Make sure that you are financially stable.

Sounds like a pretty basic “key.”  However, it’s one of those things that retirees forget.   Purchasing a house, a car and running up a the credit card on trips right before or after retiring can really put a damper on your retirement budget and overall plan.   Retiring from work doesn’t mean the bills will go away. Have a financial plan that lists how much money you have, how much money you will be receiving and see if that is enough for you to live off of. With that being said…

Consult a financial planner

A professional financial planner can help you build structure into your retirement plan and help you decide how much savings you need in order to live the lifestyle that you want.  We recommend fee only financial planners.   It’s better to invest $1,500 or so with a Financial Planner that can give you unbiased advice vs talking to someone and ending up with investments that don’t really suit what you want.  This is and should be a long term relationship, but remember your money comes first.   The only downside of switching is that most financial planners, fee only included, have a set of products or investment vehicles that they favor.   Being loyal can burn you, but so can jumping from one to another, as most investment vehicles aren’t helpful until year 8 or more.

Cut down your expenses

Retiring sometimes mean less money coming in, unless you continue to work.   Let’s also address the elephant in the room, ageism is real.  Before you retire, slowly transition into living on less so that you can support your chosen lifestyle better. We could also write, “spend strategically” – for example does paying off your home make sense.  If you’ve been an entrepreneur all your life (or perhaps a real estate agent) then it might make total sense, because your retirement income might be less.  However, if you have a pension or a high social security income you might prefer to have all that equity at your disposal for retirement. A home financed is often referred to as cheap rent, even at 7%.

Realize that retirement isn’t the end, but could be the end of your working income

By understanding this, you know that you have to get ready for the rest of your life financially.  We’ve mentioned it above but one thing to consider is that your income will likely drastically reduce.  Whether it’s truly fixed like a social security check (we hope not!) or if you’re just pulling from that nest egg, just realize it’s not going to be as easy to make money as it was when you were working.
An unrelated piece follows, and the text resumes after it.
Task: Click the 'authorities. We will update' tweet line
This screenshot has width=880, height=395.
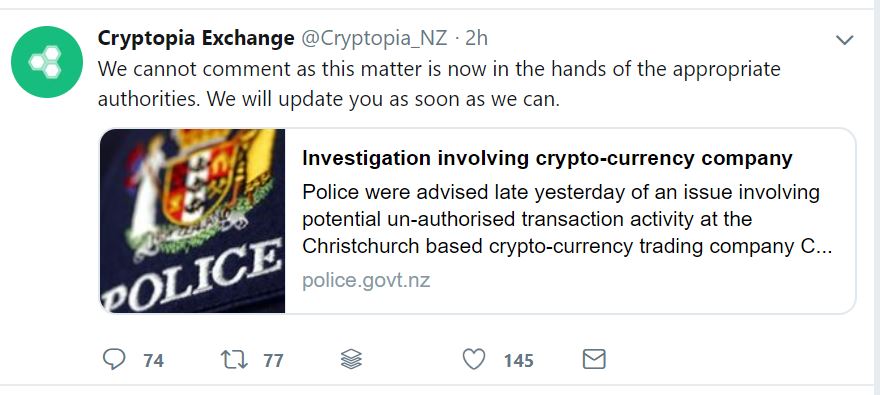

Decide carefully if you would prefer to retire full time or part time

If retirement is already in the book for you but you still have hesitations, test it out by retiring part time. This is a good test of whether you are ready to take the next step or not.   A lot of fields offer you the opportunity to work as a contractor in the same field that you worked in.  You don’t get benefits but the pay is generally good and it’s traditionally more relaxed than a corporate job.

Determine where you want to live.

This is where we hope to help! A lot of people decide to buy a new home before retirement due to different reasons. Some people want to downsize to a smaller house, or move to a state (like Florida) or community with a lower cost of living while some are fine with staying at the home that they already have. Still others choose a planned retirement community, but find out how much it costs first.  Find out if staying in the current house you live in is more efficient or if you would need to downsize.  Have you considered the different states you could retire to?  Choosing a state with no income tax might or one with an overall low cost of living, might be the ideal scenario.
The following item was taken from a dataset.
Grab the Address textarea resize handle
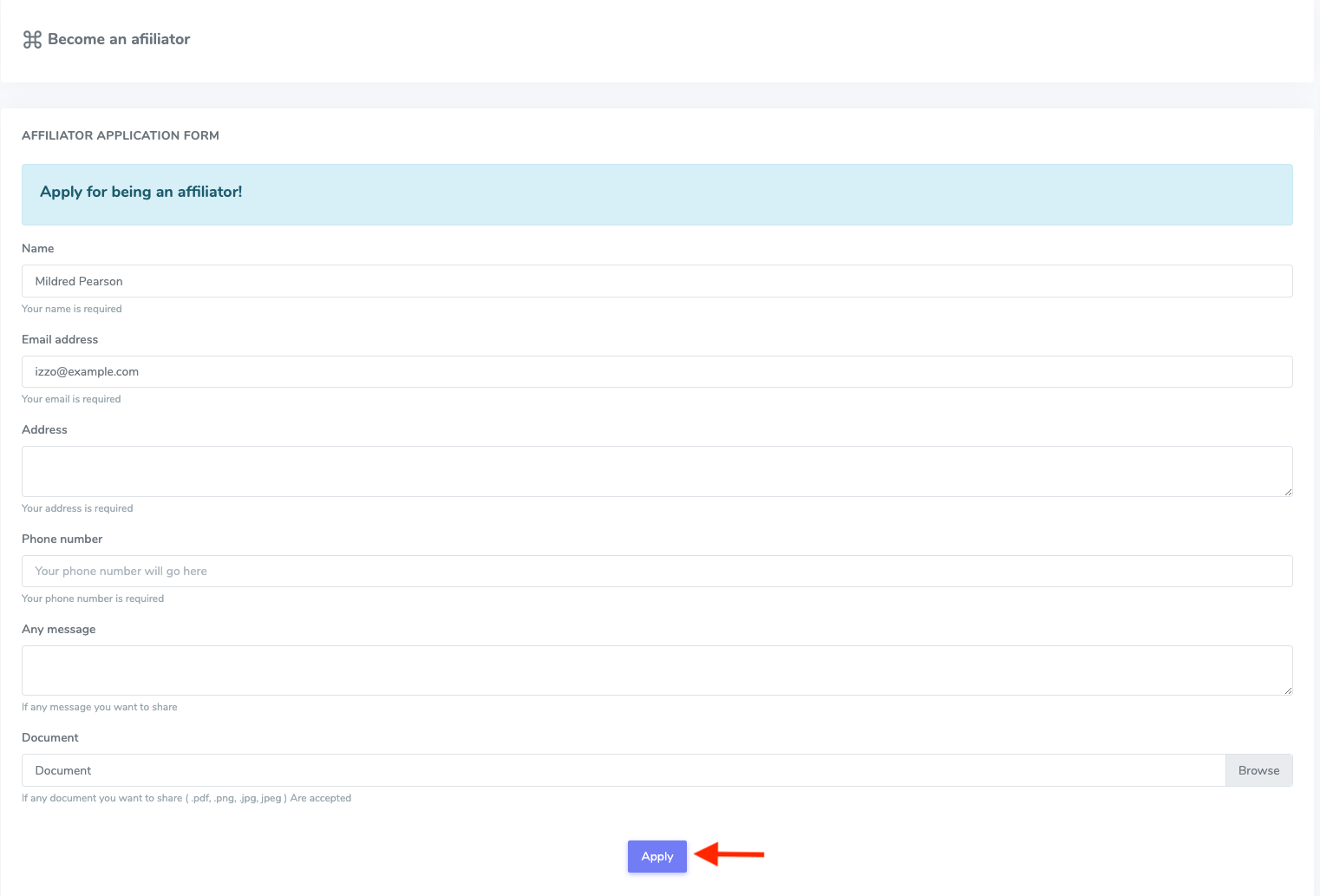 1288,492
Figure out what you want to do when you grow up.

After retirement, what are your plans? Travel? Start a business? Take up digital marketing,  Go back to school? One trick is to find something that you’ve always been passionate about but has never had the chance to do. It’s never too late!  There are many stories of people who have had major breakthroughs after retirement!  In fact, the idea of a second career is very popular as well.